**Required work**
In the listing that follows, how many lines contain the string "target"? Provide only the number.

Provided data: Begin

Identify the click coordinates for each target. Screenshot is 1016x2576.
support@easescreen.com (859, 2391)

Provided data: End
Provided data: Begin

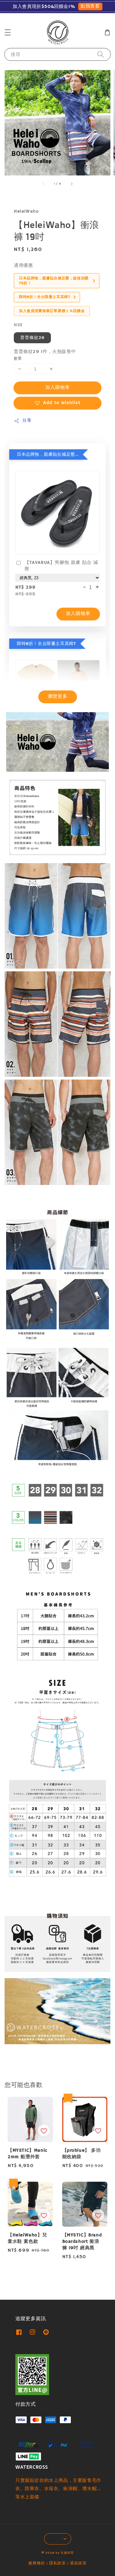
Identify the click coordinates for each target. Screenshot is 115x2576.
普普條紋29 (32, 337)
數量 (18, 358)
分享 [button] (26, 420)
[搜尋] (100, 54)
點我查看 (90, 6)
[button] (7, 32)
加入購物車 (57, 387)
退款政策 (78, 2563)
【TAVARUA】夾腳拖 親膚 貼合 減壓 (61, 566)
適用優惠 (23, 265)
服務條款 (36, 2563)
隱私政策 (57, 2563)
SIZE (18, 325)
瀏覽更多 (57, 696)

Provided data: End

**Written solution**
2